Project Deliverables:
● Two (2) n8n workflow JSON files: One for content element generation, and one for automated upload and scheduling. These will be directly importable and ready for immediate use.
● A Baserow database export file: Pre-configured with all necessary tables for streamlined data management.
● setup instructions: Clear, step-by-step guidance for all API credentials and configurations, ensuring the system runs immediately upon setup.
Provided Resources:
○My existing guidance documents and project briefs. Main Base n8n Templates (already functioning core components):
○ For AI Content Generation Workflow: Trending_YouTube_Videos_copy.json (provides YouTube data scraping, views, subscribers, URLs).

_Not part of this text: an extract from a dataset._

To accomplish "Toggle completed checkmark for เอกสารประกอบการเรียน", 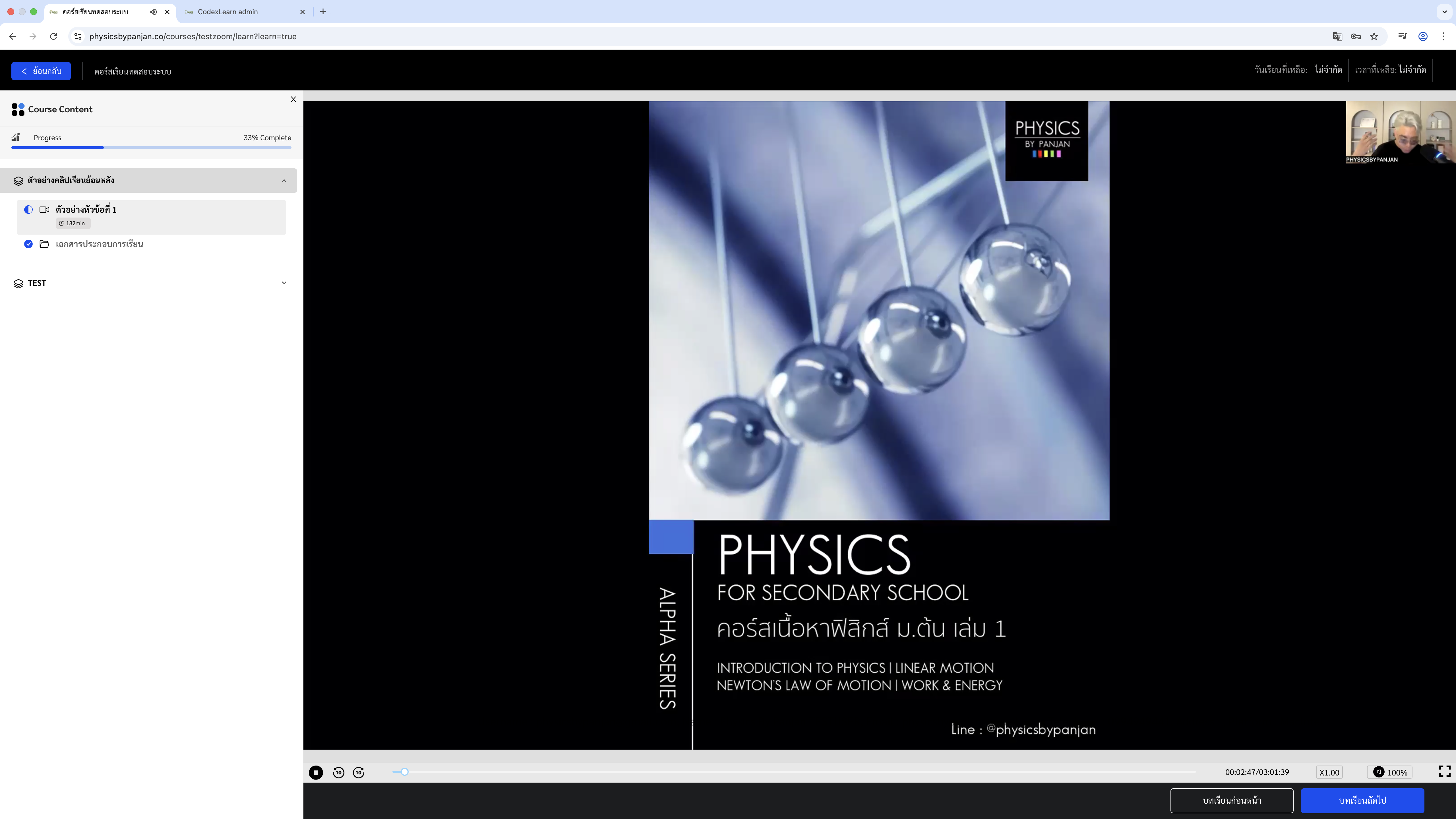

○ For Automated YouTube Upload & Scheduling Workflow: 3900- automated-youtube-video-scheduling-and-ai-metadata-generation.json (provides existing logic for YouTube uploads and scheduling).
○ Excel files (e.g., Trending YouTube Videos Analyser & New Title generator (TEMPLATE).xlsx - Step 1.csv).
Required Skills & Experience:
● Proven expertise in n8n workflow development and automation. ● Experienced using LLMs (e.g., ChatGPT, Gemini, Claude) to create AI agent roles, commands, examples, and output instructions.
● Strong understanding of API integrations (REST APIs, OAuth), particularly with YouTube Data API, MinIO (S3-compatible), LLM Routers (Requesty.ai, OpenRouter), Baserow, SerpApi, Apify, and AI Image Generation APIs (e.g., OpenAI/DALL-E 3, Together.ai, Replicate).
● Proficiency in data manipulation, JSON, and JavaScript within n8n.
● Familiarity with database concepts; experience with Baserow is essential.
● Understanding of YouTube’s ecosystem, analytics, and SEO best practices.
● Problem-solving skills, ability to adapt to new requirements, and troubleshoot complex workflows.
Desired Qualifications:
● Experience in building end-to-end content automation systems for video platforms.
● Knowledge of advanced web scraping techniques and ethical considerations for large-scale data collection. Application: Please provide your portfolio of n8n projects, highlighting any relevant experience with AI, data scraping, YouTube-related automation, or large file handling with S3-compatible storage. In your application, please also address the following:
● Why do you believe you are suitable for this specific project?
● What is your estimated timeline for completing this project from start to finish?
● What is your earliest availability to begin the project?
● What’s your fixed price offer for this project?
● How many years or months have you been using n8n?